Who is at fault for a pedestrian-cyclist accident?When a pedestrian is hit by a bicycle, one of the first things the insurance company will investigate is fault. Determining fault in these accidents is much like that for other types of traffic accidents. The adjuster will review the facts of the case and any evidence provided, and then determine which party is at fault and therefore liable for damages.
Like all other road users, pedestrians and cyclists must know and obey the rules of the road so as not to cause harm to others. When they violate rules and travel carelessly, it not only puts themselves and others at risk of harm, it also makes them financially liable for any damages they cause as a result of their negligence.
What are some examples of negligence in a pedestrian-cyclist accident?An investigation may find a cyclist or pedestrian who violates traffic law or does not exercise care at fault for an accident. For example, Tex. Transp. Code § 552.006 prohibits pedestrians from walking on the roadway when there is a sidewalk accessible. If a pedestrian was walking on the road despite a readily available sidewalk and a cyclist struck her, she will likely be at least partly responsible for the accident because she was in violation of the law.
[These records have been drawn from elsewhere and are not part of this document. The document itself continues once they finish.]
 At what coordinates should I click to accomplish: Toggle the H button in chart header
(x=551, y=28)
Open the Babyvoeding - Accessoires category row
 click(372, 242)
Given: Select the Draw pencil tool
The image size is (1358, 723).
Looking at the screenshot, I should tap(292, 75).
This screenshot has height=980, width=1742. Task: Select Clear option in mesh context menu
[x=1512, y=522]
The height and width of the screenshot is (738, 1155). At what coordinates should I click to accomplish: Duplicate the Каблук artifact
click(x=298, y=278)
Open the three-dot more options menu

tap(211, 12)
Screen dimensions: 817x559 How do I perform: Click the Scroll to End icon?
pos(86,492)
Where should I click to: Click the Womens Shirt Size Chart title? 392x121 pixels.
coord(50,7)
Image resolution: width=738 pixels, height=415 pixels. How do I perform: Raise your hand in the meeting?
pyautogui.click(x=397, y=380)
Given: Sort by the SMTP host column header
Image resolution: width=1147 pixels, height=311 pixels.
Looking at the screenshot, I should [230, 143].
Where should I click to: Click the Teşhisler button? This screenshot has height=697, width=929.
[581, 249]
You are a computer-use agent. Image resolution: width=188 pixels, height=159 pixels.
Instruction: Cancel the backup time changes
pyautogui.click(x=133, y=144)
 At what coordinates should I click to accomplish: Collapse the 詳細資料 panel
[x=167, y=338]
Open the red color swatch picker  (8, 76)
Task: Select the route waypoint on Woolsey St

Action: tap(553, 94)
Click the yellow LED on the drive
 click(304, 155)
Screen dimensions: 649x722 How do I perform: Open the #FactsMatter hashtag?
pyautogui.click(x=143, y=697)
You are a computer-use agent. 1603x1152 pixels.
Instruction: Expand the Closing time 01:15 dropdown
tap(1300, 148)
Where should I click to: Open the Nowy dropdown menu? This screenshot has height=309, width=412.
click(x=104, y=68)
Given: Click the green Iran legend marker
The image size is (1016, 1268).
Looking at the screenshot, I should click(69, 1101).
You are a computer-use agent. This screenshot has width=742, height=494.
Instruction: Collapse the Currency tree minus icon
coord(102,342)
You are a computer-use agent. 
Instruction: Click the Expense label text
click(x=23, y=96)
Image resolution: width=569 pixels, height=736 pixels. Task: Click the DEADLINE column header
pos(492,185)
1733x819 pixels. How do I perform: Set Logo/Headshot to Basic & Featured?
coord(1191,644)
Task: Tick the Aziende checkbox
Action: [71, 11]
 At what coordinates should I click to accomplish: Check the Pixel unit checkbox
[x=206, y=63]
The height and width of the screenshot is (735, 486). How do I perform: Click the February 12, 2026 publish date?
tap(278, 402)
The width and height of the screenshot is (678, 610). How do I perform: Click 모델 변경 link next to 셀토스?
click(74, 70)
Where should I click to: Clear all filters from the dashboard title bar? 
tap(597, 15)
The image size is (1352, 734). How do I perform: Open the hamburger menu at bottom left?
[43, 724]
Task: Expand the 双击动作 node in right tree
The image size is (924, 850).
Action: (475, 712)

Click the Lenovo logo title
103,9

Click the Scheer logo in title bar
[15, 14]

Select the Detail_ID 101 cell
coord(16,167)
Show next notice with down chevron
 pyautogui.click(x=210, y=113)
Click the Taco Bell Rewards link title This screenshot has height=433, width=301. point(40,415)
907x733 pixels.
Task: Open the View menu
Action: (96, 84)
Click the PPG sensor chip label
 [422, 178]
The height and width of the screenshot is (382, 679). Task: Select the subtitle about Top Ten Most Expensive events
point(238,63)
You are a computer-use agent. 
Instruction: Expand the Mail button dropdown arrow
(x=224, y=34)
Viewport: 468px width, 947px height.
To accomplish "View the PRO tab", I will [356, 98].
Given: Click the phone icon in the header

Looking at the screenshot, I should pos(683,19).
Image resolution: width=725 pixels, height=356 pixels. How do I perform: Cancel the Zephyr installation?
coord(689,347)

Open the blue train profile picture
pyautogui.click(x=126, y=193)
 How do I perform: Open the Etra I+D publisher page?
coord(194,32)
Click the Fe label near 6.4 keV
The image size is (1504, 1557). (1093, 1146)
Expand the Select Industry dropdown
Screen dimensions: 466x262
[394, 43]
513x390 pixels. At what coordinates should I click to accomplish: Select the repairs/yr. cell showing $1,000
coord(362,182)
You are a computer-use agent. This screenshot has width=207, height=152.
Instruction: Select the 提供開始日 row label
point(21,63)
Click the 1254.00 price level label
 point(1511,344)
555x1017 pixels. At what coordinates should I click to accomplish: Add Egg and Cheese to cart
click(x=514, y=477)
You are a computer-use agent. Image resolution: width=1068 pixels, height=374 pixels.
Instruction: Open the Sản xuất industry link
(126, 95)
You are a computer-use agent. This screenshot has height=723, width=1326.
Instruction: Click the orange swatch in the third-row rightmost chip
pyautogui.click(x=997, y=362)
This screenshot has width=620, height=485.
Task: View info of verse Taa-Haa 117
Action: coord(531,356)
Similarly, Sec. 551.104 mandates that cyclists must have good working brakes on their bikes. If a cyclist was speeding down a hill on an old bike with shoddy brakes and could not stop in time to avoid hitting a pedestrian, an insurer or court may find him negligent.
Other forms of negligence common in pedestrian-bicycle accidents include:
- Being under the influence
- Distraction (e.g., cell phones, earbuds with loud music, etc.)
- Traveling in undesignated areas (e.g., crossing at a non-intersection, riding on pedestrian path, etc.)
What if both parties are to blame for the collision?There are many cases in which both parties may be partly responsible for the accident. Let us say a cyclist was speeding along the curb in stopped traffic, and a pedestrian crossed without warning in the middle of the roadway. If both parties were acting negligently when the accident occurred, the insurer or courts will assign both of them with a degree of fault.
Recovery of damages in this case would hinge on Texas's comparative fault rule. The rule states that an insurer can reduce the damage award by the other party's degree of fault. So in the above example, if the both parties were assigned with 50 percent fault for the wreck, they can recover 50 percent of their damages. And if either party was more than 50 percent liable for the accident, that party would be unable to recover any compensation. (Tx. Civ. Prac. & Rem. § 33.001)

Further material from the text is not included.